▸ Problem to solve
The required output is the line containing "Instruction: Delete record" followed by each line through the end of the data below, repeated exactly and with nothing added.

▸ Data for this exercise
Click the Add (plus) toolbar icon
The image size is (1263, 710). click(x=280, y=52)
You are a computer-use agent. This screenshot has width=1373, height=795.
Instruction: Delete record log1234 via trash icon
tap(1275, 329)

▸ Finished exercise
Instruction: Delete record log1234 via trash icon
tap(1275, 329)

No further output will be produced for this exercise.